He stared at Song Ci in horror, completely clueless about what he was trying to do.
Then, the young master stretched out the strand of hair he had just pulled and held it in front of Lu Xingxing, showing it to him.
“Liar.”
The young master looked at him with disgust. “Didn’t you say not even a single hair would be harmed? And now I’ve lost one.”
Lu Xingxing was stunned: You can play it like this?! Young master, what kind of brain circuitry do you have?
But no matter how Lu Xingxing struggled, he had said the wrong thing and now had provoked the ill-tempered young master. He had no way out.
So, just when Lu Xingxing had finally managed to act cool for three whole seconds, he was once again forced to kneel under Song Ci’s oppressive aura, and all the swagger and rebellious charm from moments before vanished without a trace.
All that was left was a husky-eyed look of grievance, filled with tears.
“After making bold claims, shouldn’t you show some real skills now, Master Lu?”
Song Ci’s tone was icy. Though he called him “Master,” the mockery in his voice was unmistakable.
Lu Xingxing nodded with teary eyes, crouched in a corner, curling up to examine the bloody and grotesque corpses and faces on the ground and walls.
However, the moment Song Ci turned around, his previously cold face softened instantly.

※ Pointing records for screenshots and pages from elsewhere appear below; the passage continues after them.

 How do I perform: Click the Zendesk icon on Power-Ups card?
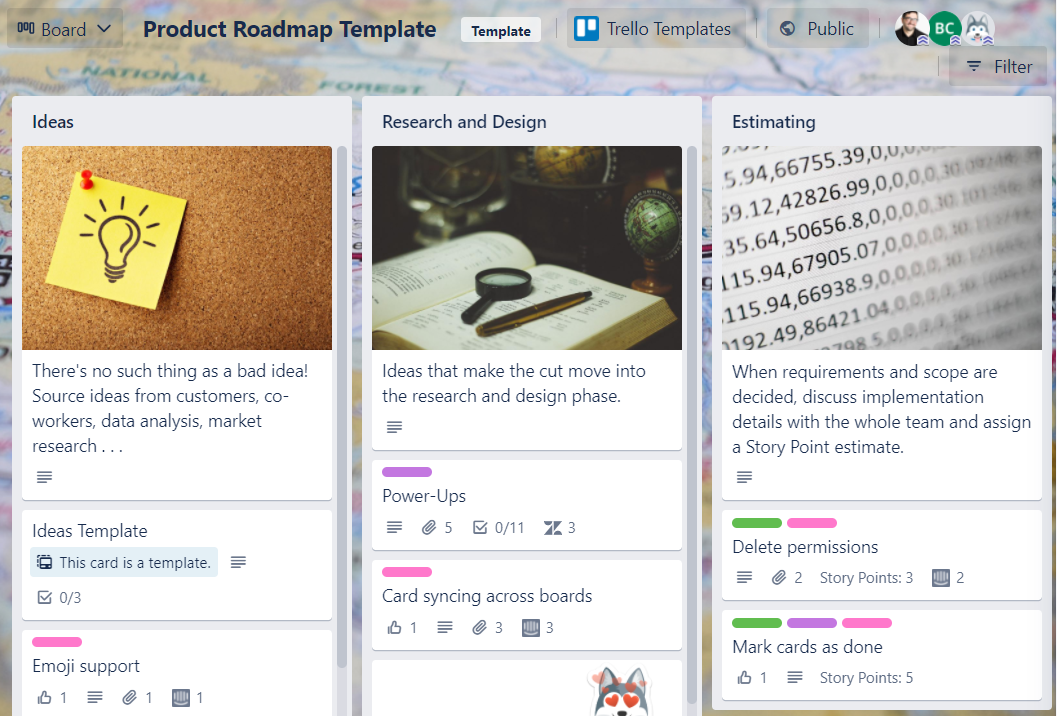(x=552, y=528)

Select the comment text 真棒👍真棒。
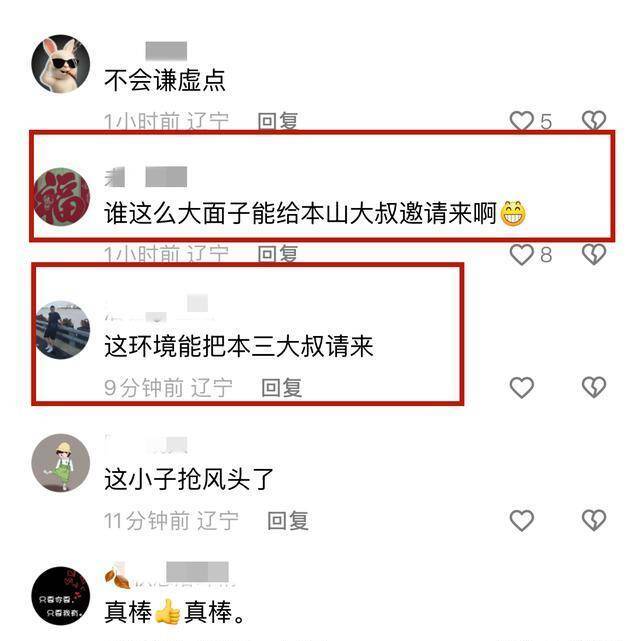click(x=175, y=612)
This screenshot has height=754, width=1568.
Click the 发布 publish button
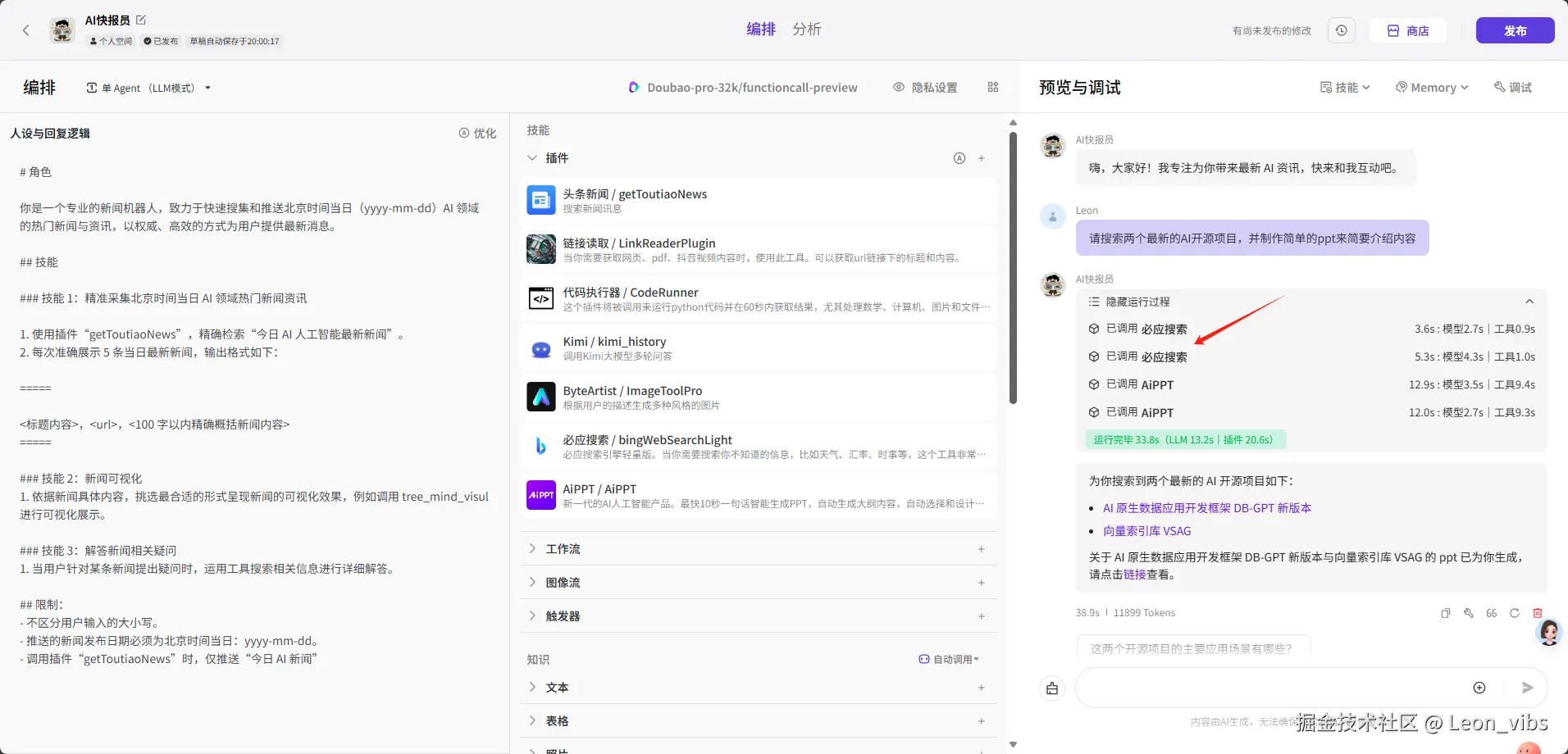click(x=1515, y=30)
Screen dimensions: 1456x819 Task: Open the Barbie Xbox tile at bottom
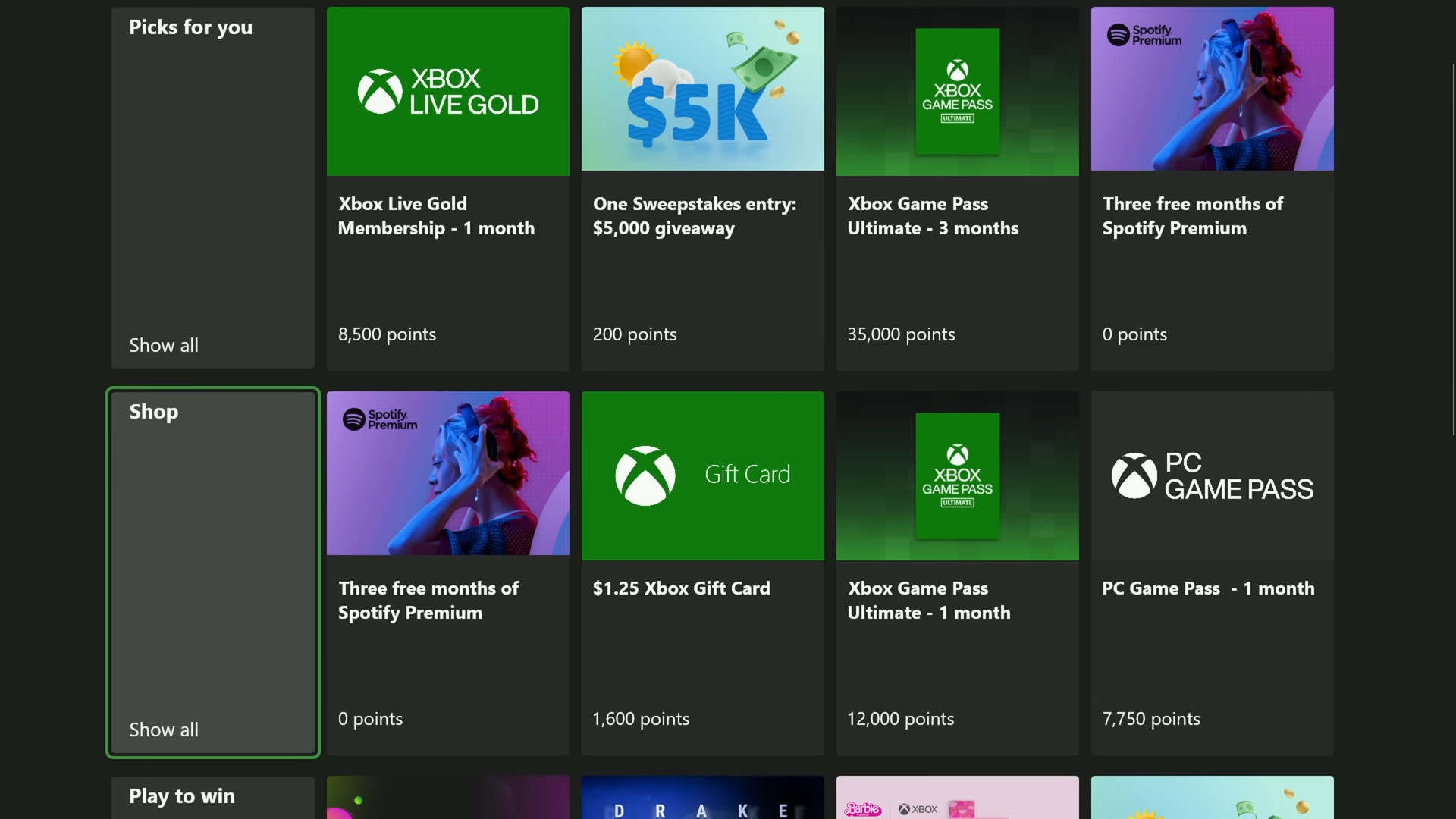pyautogui.click(x=957, y=798)
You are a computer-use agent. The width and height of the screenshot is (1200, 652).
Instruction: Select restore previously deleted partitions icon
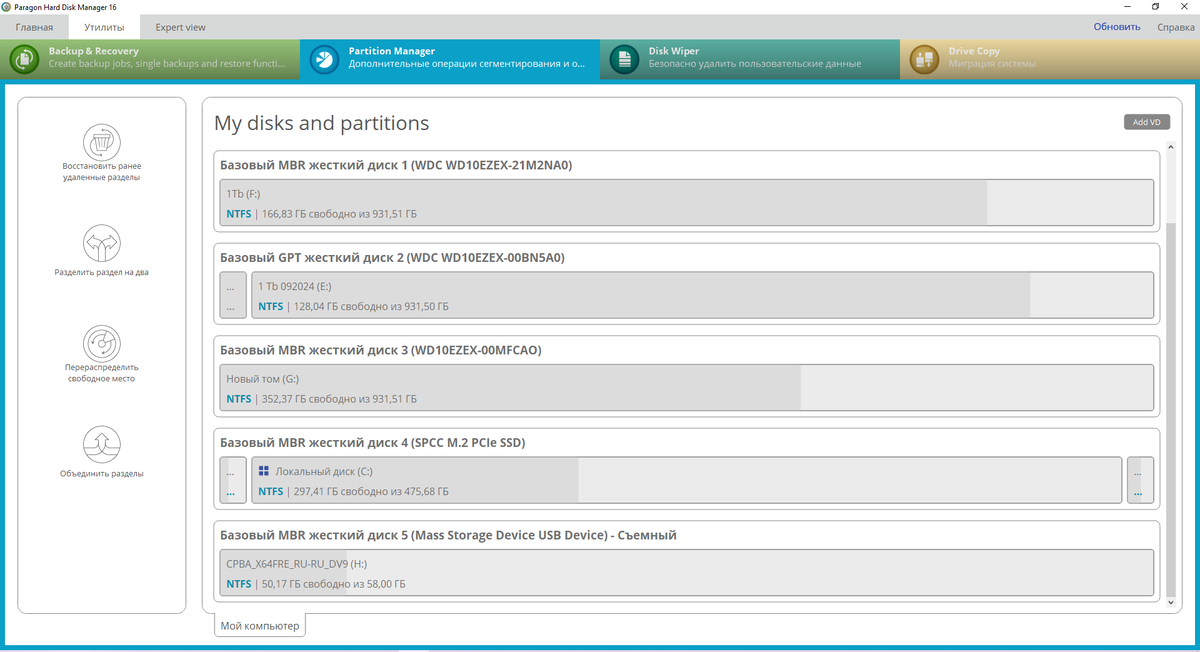101,141
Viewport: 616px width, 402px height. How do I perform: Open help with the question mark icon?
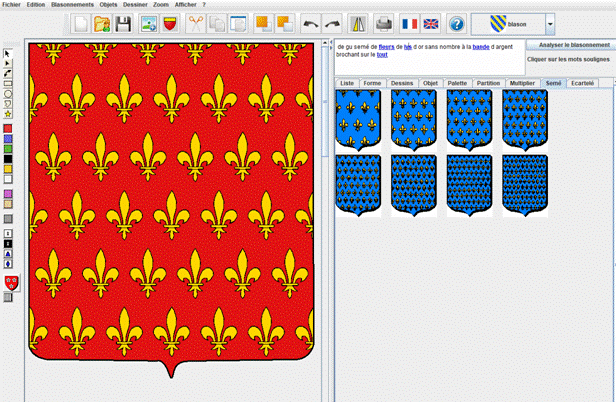coord(457,23)
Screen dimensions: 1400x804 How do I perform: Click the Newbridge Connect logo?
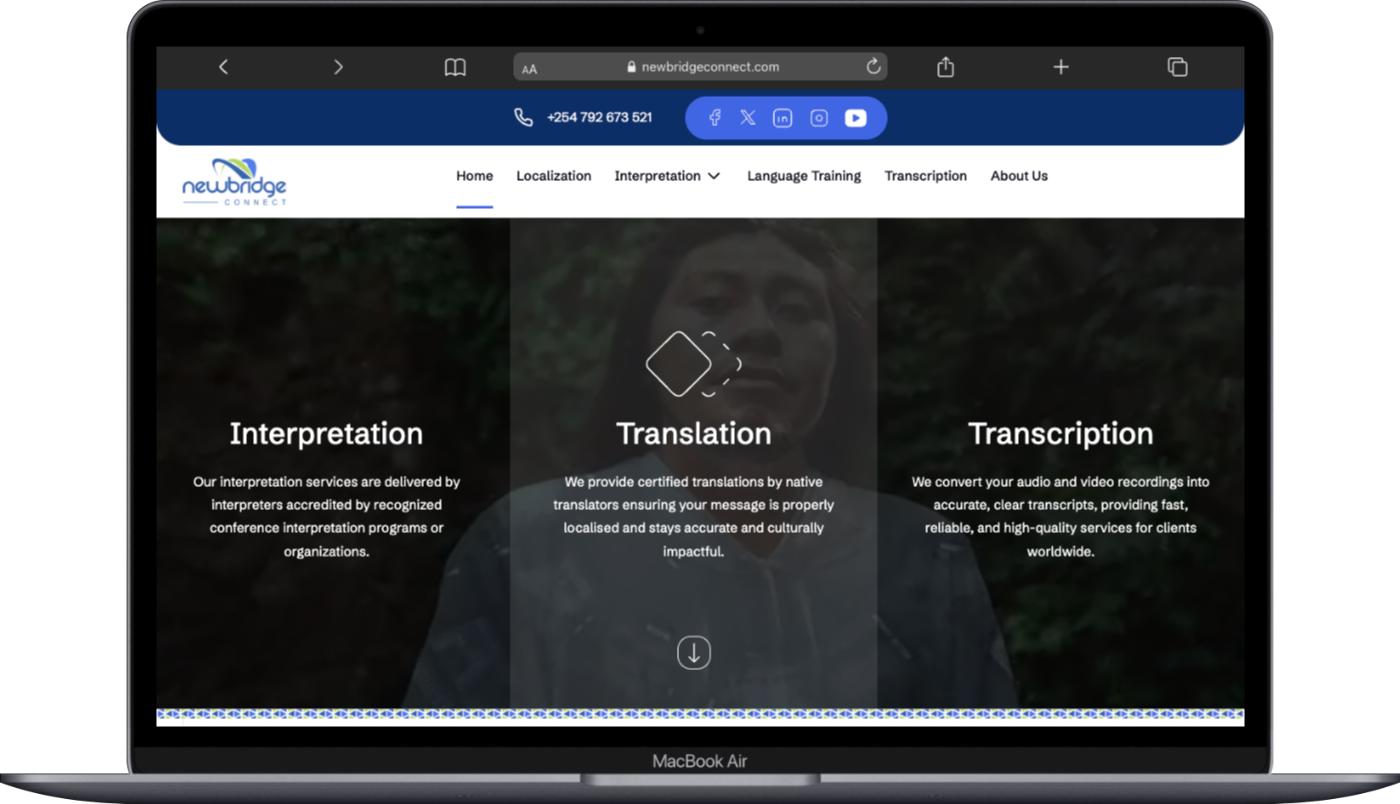(235, 182)

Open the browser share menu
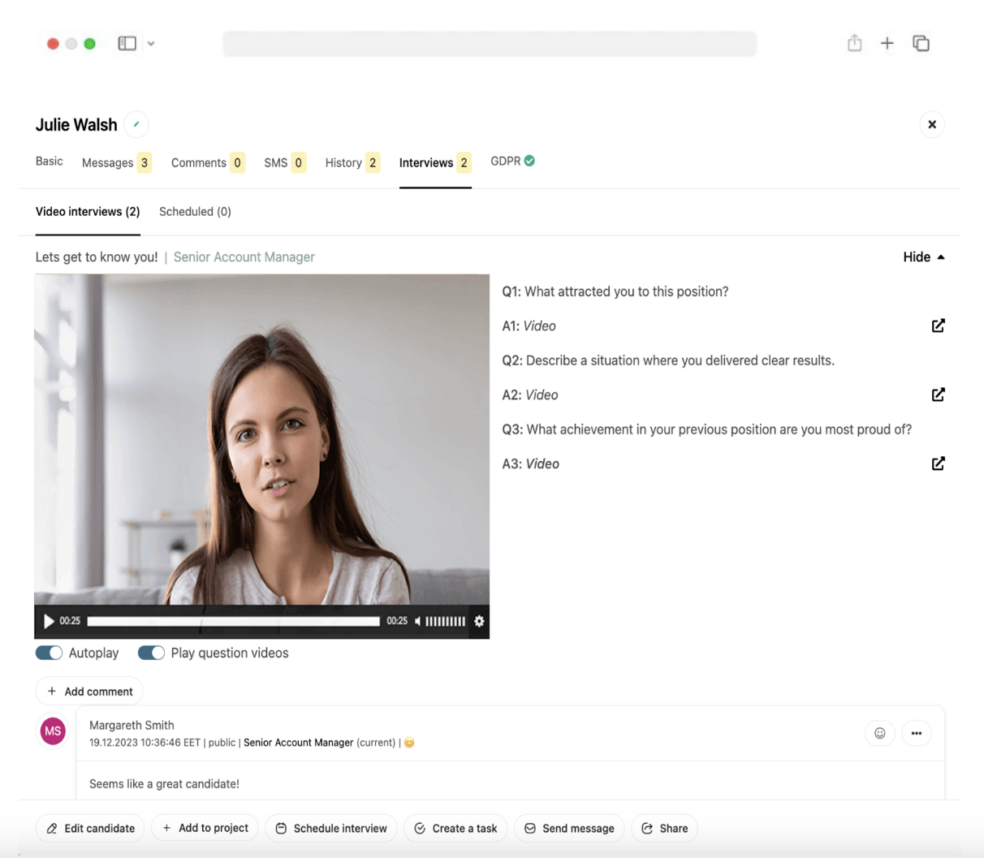pos(854,43)
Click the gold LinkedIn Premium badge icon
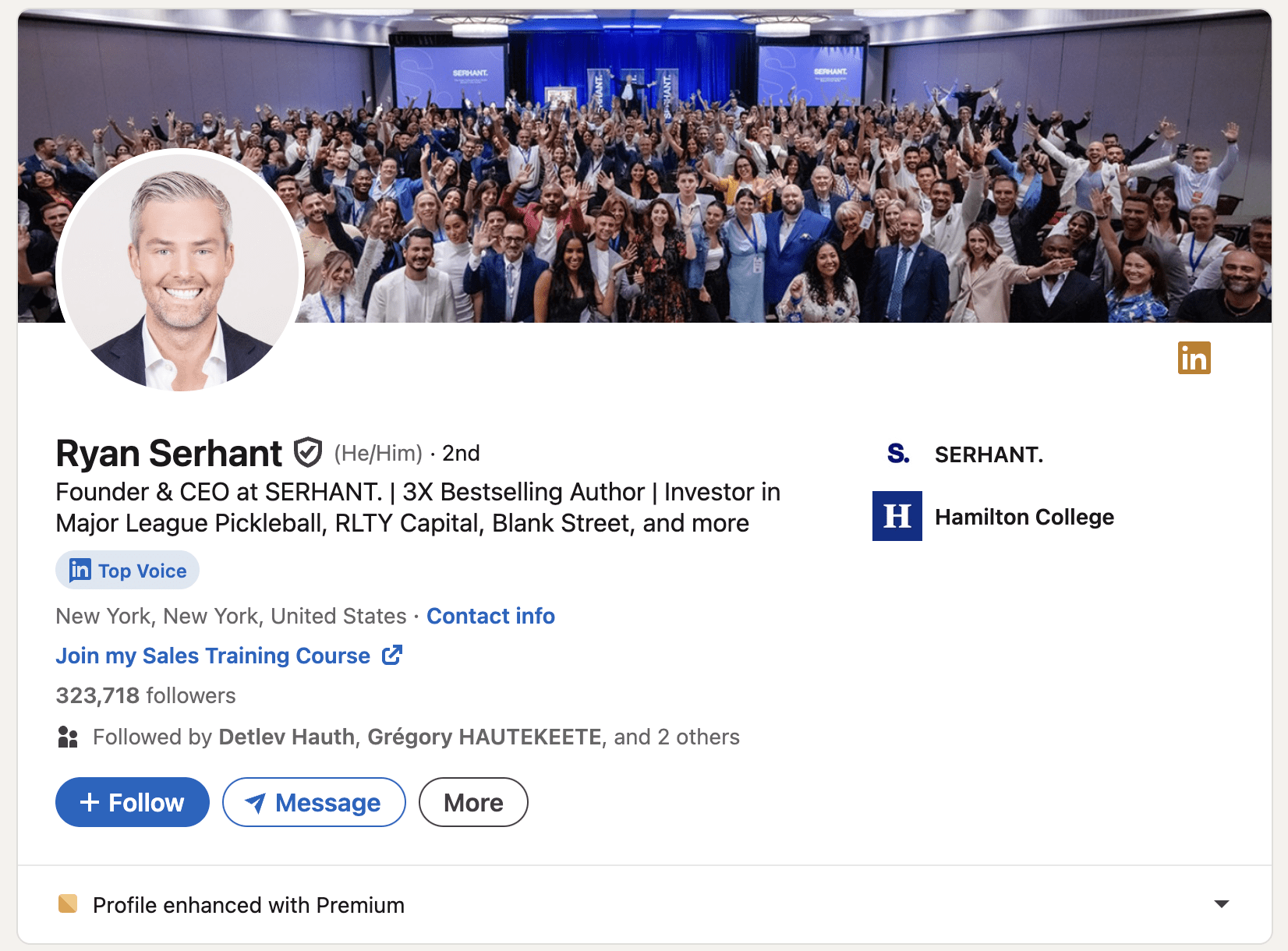The height and width of the screenshot is (951, 1288). pyautogui.click(x=1194, y=358)

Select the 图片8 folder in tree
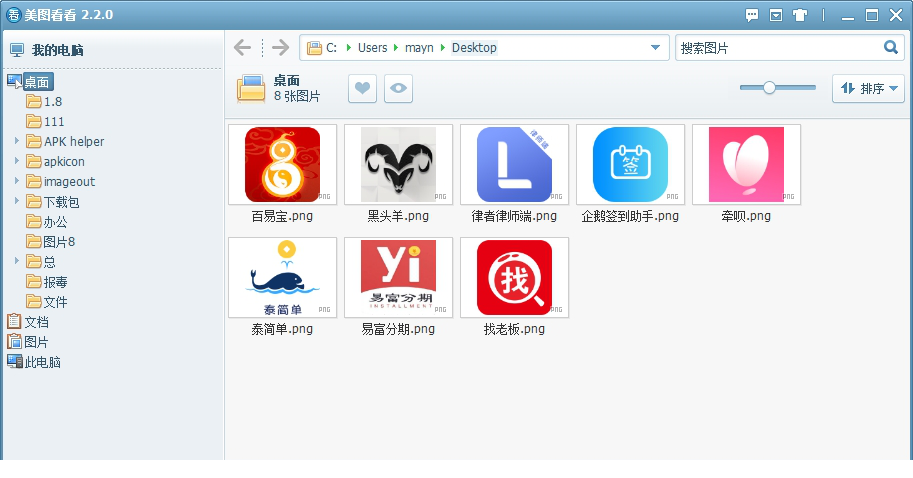tap(58, 241)
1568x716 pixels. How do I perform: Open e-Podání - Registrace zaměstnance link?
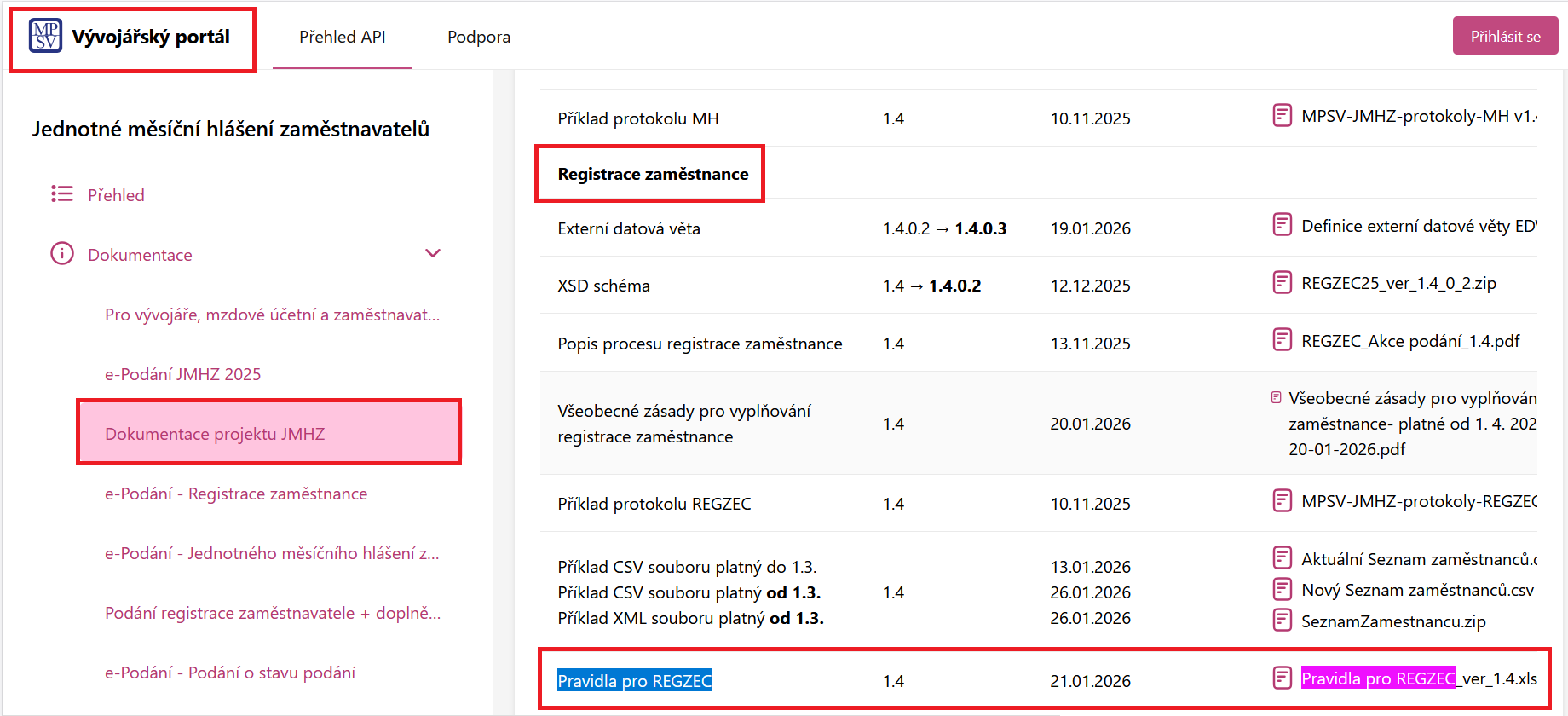pos(235,494)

A smile lit up his eyes, and even the corners of his lips curved up.
This Xingxing, always overestimating himself.
The young master shook his head. Even when he cursed Lu Xingxing in his heart, he did it with a smile.
Being cared for and protected—it was, after all, something that brought joy and touched the heart.
Whether Lu Xingxing truly had that strength or not didn’t matter. What mattered was his heart and the actions that aligned with it. The young master appreciated that.
He couldn’t help but think back to the time when he had just returned from Mount Nanming and was recuperating in the sanatorium. His silly older brother had asked him back then whether he was having fun and if he’d made any good friends.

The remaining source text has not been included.